Here are questions to ask yourself- wish someone had told me these when I was pregnant:
1. Weight of buggy minus a child weight- can you lift it when folded, can you push it around with nothing in it. Wheels that twist are useful as you don't need to haul a buggy 90 degrees each time you go around a corner.
2. Now imagine a big old baby in there! Is it still manageable?
3. Don't be fooled into thinking someone else like a hubby,family or friends will want to come out every where with you to unfold and fold buggy, they won't so can you unfold buggy on your own? Are there buttons or levers on it that are hard to do with your feet, hands etc?
4. Now can you fold the buggy because imagine you have just struggled to get heavy baby out and into difficult car seat, do you have the muscle power left to press more buttons, fiddle about with levers to fold the buggy up and lift it into your car?
5. Harness- can you manage to do it up and undo it, imagine a wiggling baby, pull the harness out as though going around a baby or if in Babies R Us stick a big teddy in buggy and try the harness. I would always say get a harness with a big red button which releases the straps, this is a godsend if like me,you have poor dexterity and week pincer grip.
6. Check break mechanism on buggy is manageable for you.
7. Consider a second hand buggy but you do need to be prepared to go and check it. Go on Freecycle and see what is available in your area. If you explain to the Freecycle client that you need to check the buggy first they would definitely understand. A second hand buggy will have a loosened harness mechanism which will mean less hand power also the folding and unfolding mechanisms will be more worn and hence easier to do! However always check the buggy is in good condition!
8. "The more its got the more there is to go wrong"! In terms of for someone with physical difficulties never has an expression been more true. Seriously!!! I have not yet blogged about the awful car seats available and you will need every ounce of energy for getting baby in and out of that, if you take nothing more from this particular blog then do not get a buggy that has more than 2 levers to un-fold and fold up.You do not want to struggle with any more buttons or levers than 3, as I say I nearly threw our first buggy down our close.
I rarely let life beat me, I rarely get down and always know there are ways around barriers but there are some high street baby items which have nearly beaten me. I would never and have never got mobility aids if I can avoid it, fortuantely when one has a baby and is creaky,one has to accept you will not be able to delight in plastic mobility aids to help with parenting, you will have to think high street baby equipment and try and make some thing from there work for you!

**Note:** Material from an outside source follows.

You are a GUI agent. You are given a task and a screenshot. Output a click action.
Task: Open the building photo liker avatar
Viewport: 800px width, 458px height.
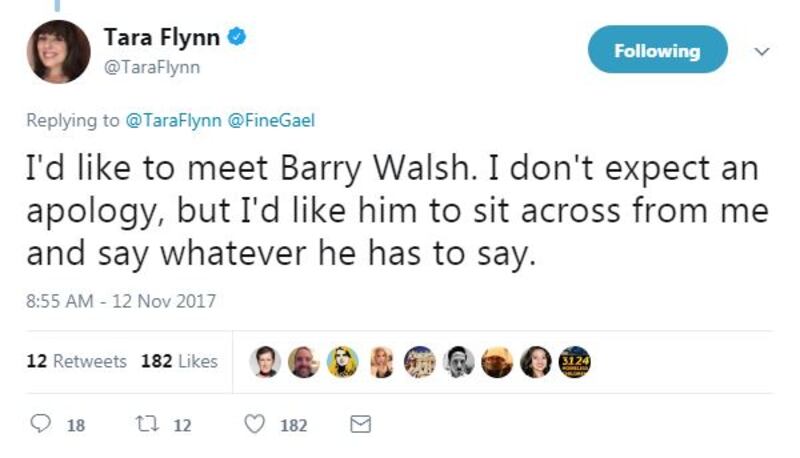(x=420, y=361)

Mobility aids have yet to catch up with the notion that people with physical problems do actually rock and roll and have children. However we do and boy do I love being a parent. The joy I get every morning when I go into his room and say good morning, the pleasure I get from having him sit with his head resting on me whilst we cuddle and read one of his many books, to the funny face he pulls when eating ice cream. I am so privileged in my life. I never forget that. I have no doubt that I am like any other parent on these feelings :o)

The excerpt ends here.